Soal area mural tersebut, Dimas menyebutnya sebagai IG spot. Dirancang demikian agar pengunjung yang datang tertarik untuk mengabadikan momen di area tersebut. Dimas mengatakan, tempat usaha sudah seharusnya memiliki area unik yang memancing konsumen untuk berfoto-foto di sana.
“Tujuannya selain mereka [konsumen] buat swafoto. Secara tidak langsung dengan mereka foto di sana [area swafoto] akan mempromosikan tempat tersebut.”
Desainer interior yang juga pengajar di salah satu universitas swasta di Jakarta ini menambahkan lantaran keterbatasan lahan, studio ini dirancang dengan konsep open space. Di mana satu ruang dengan ruang lainnya tidak disekat tetapi langsung terhubung. Hal tersebut dilakukan demi mendapatkan kesan luas pada ruang dan memudahkan arus sirkulasi orang-orang di dalamnya.
MASKULIN
Dia beralasan kenapa mendesain studio kecantikan ini dengan sentuhan industrial maskulin. Menurutnya studio kecantikan umumnya tampil dengan sentuhan feminin untuk menyesuaikan pangsa pasarnya yakni kaum hawa. Ketika desainnya dibuat feminin pula maka pengunjung tidak terkesan ketika datang ke studio kecantikan ini.
Namun, begitu studio kecantikan ini didesain dengan sentuhan macho, konsumen akan lebih terkesan karena desainnya yang kontras dengan sifat feminin mereka.
“Desain interior adalah sesuatu yang gampang diingat. Ketika ada konsumen datang, mereka bisa langsung ingat karena studio kecantikan ini unik desainnya kecowok-cowokan. Selain itu trennya sekarang ini memang lagi ke industrial minimalis dan Skandinavia,” tuturnya.
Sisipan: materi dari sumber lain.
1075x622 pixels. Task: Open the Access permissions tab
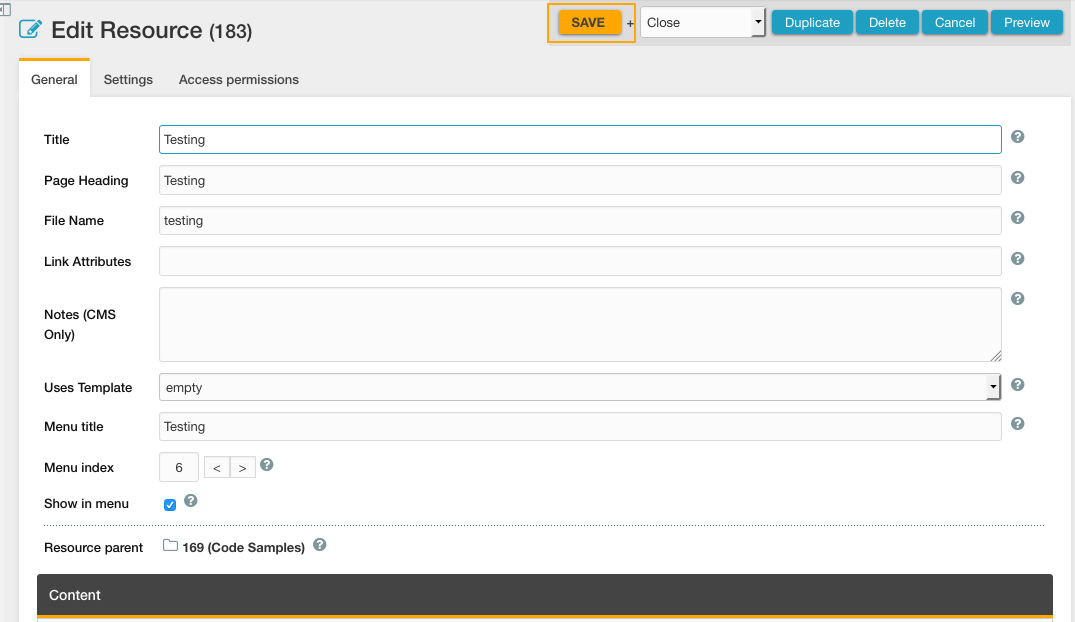238,79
Dalam mendesain interior Dimas juga tak lupa memperhatikan aspek lingkungan. Untuk itu, dia menggunakan material-material daur ulang seperti pada furnitur dan material-material lainnya. Pada meja rias, Dimas tidak membeli yang baru melainkan menggunakan perabotan warisan neneknya.
“Gaya mejanya art deco dan tidak saya ubah sedikit pun supaya kesan vintage-nya kuat,” ujarnya.
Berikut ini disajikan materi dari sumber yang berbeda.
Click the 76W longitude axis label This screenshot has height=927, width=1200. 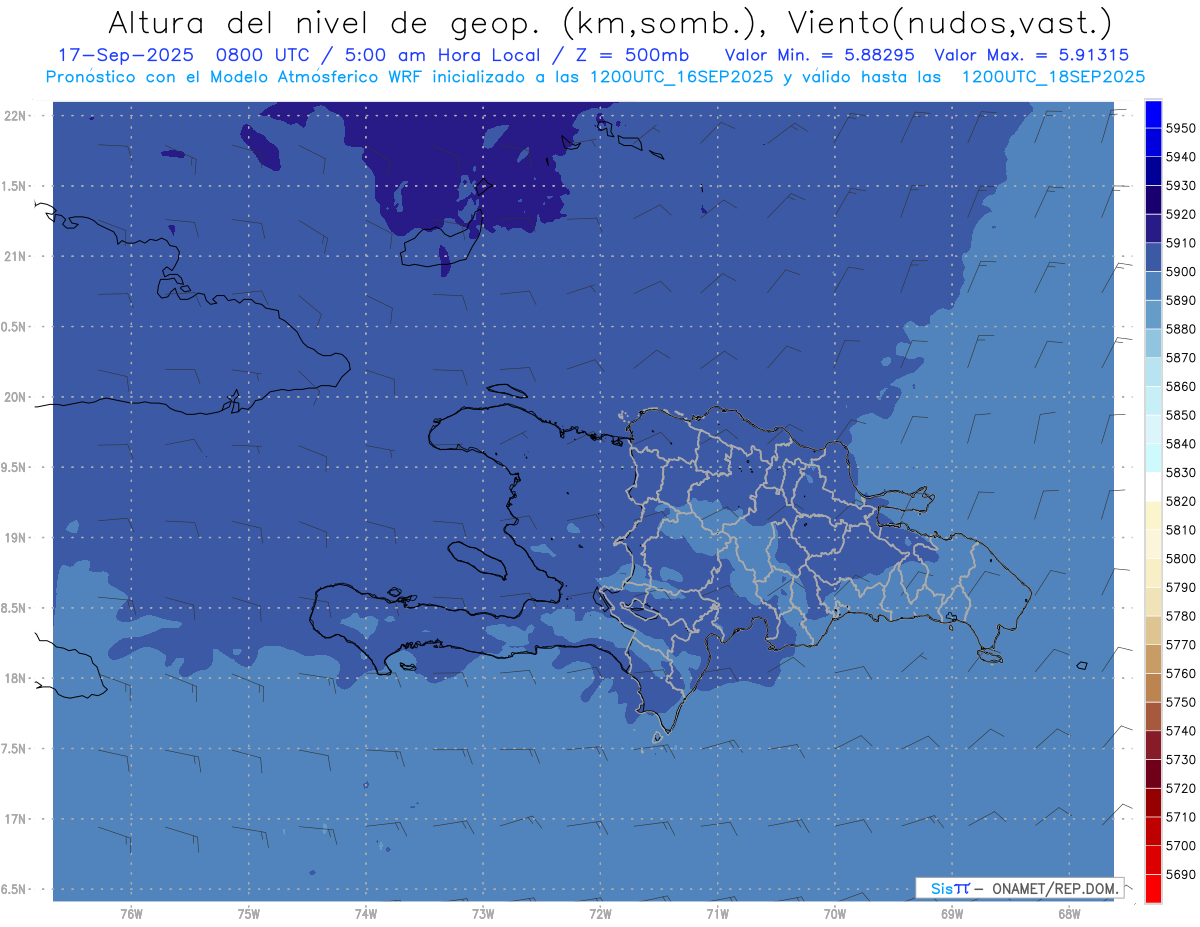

Selain itu, Dimas memanfaatkan dua pintu jendela bekas untuk dijadikan bingkai daftar harga layanan kecantikan di studio ini. Posisi panel ini dia taruh tepat di depan pintu masuk supaya pengunjung ketika datang dapat langsung melihatnya.
Di area resepsionis, Dimas memanfaatkan parket-parket kayu sisa-sisa proyek interiornya. Hal yang sama juga dilakukan Dimas ketika merespon bagian langit-langit. Dimas menaruh dua panel kayu dekorasi dari yang berasal dari daun pintu bekas.
“Langit-langitnya saat saya bongkar langsung ke lantai berikutnya. Dalam industrial seharusnya langit-langitnya diekspos. Makanya saya ganti dengan panel kayu tersebut. Saya gunakan material-material daur ulang supaya ramah lingkungan,” tuturnya.
Satu lagi, dia juga menaruh cermin pada tiap ruangan di studio ini. Di samping berfungsi untuk para konsumen berkaca, dengan bentuknya yang unik cermin tersebut dihadirkan sebagai elemen dekoratif mempercantik ruangan.
Sementara di area konsultasi, Dimas menaruh perabotan-perabotan karya desainer lokal, salah satunya kursi rotan. Dimas mengatakan, sebagai desainer aspek lokalitas tak boleh diabaikan. Bagaimana pun, imbuhnya, produk-produk desainer-desainer lokal mesti diangkat pamornya.